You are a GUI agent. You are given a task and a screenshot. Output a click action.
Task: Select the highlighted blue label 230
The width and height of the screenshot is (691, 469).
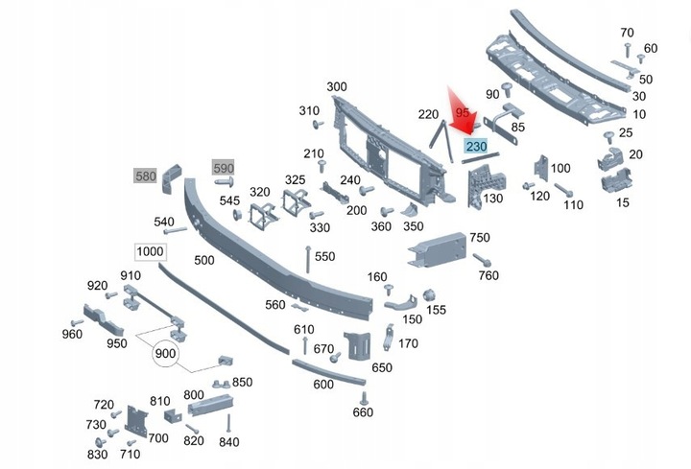(x=476, y=147)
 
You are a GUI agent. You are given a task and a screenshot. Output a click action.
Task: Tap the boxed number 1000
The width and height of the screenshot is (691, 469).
(x=150, y=251)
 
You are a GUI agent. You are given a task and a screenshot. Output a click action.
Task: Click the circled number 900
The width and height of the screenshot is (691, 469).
(x=166, y=353)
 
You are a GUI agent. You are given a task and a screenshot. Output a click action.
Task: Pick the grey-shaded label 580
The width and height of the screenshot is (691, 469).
(x=146, y=176)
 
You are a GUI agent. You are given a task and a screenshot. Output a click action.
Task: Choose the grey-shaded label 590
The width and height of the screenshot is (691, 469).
(x=223, y=169)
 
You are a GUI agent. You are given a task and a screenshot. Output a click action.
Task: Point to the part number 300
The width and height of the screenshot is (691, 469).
(x=336, y=87)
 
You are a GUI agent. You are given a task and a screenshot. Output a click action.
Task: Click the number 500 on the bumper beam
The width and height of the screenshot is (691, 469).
(x=204, y=259)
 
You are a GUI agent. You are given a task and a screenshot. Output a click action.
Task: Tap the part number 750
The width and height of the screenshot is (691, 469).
(x=479, y=238)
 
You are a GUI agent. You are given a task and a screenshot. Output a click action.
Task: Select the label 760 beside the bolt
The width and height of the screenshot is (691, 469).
(x=488, y=276)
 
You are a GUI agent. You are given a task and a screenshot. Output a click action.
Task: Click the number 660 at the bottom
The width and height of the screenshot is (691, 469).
(x=362, y=412)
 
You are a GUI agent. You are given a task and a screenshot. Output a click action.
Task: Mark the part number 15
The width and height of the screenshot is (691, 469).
(x=623, y=202)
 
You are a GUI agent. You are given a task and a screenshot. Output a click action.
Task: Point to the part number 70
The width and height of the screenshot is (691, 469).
(x=628, y=32)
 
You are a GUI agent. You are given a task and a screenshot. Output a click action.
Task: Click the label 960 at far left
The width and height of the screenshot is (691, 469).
(x=72, y=334)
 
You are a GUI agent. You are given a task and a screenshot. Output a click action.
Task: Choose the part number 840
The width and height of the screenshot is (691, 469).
(x=228, y=441)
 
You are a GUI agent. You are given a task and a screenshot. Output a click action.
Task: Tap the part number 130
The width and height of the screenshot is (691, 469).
(x=493, y=199)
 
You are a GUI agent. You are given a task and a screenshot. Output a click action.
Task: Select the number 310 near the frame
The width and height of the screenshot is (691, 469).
(x=308, y=111)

→ SHORT EXERCISE
Write out again everything from the first of the lines above down to the line containing "(x=223, y=169)", requests included, shifting each coordinate in the answers by adding 90 to it. Leave the pictures out of your answer.

→ THE SOLUTION
You are a GUI agent. You are given a task and a screenshot. Output a click action.
Task: Select the highlighted blue label 230
The width and height of the screenshot is (691, 469).
(x=566, y=237)
 
You are a GUI agent. You are given a task and a screenshot. Output a click action.
Task: Tap the boxed number 1000
The width and height of the screenshot is (691, 469).
(x=240, y=341)
 
You are a GUI agent. You are given a task and a screenshot. Output a click action.
Task: Click the circled number 900
The width and height of the screenshot is (691, 469).
(x=256, y=443)
 
You are a GUI agent. You are given a task and a screenshot. Output a click action.
Task: Pick the grey-shaded label 580
The width and height of the screenshot is (691, 469).
(x=236, y=266)
 
You are a GUI agent. You are given a task and a screenshot. Output a click action.
Task: Choose the grey-shaded label 590
The width and height of the screenshot is (691, 469).
(x=313, y=259)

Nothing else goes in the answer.